Exercise directions:
Reproduce every record precisely, leaving no line out.
┄┄┄┄┄┄┄┄┄┄
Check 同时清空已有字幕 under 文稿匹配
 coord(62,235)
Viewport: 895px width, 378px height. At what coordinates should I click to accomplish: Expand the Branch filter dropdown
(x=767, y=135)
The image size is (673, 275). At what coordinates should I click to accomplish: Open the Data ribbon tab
┄┄┄┄┄┄┄┄┄┄
Completed exercise:
Check 同时清空已有字幕 under 文稿匹配
 coord(62,235)
Viewport: 895px width, 378px height. At what coordinates should I click to accomplish: Expand the Branch filter dropdown
(x=767, y=135)
The image size is (673, 275). At what coordinates should I click to accomplish: Open the Data ribbon tab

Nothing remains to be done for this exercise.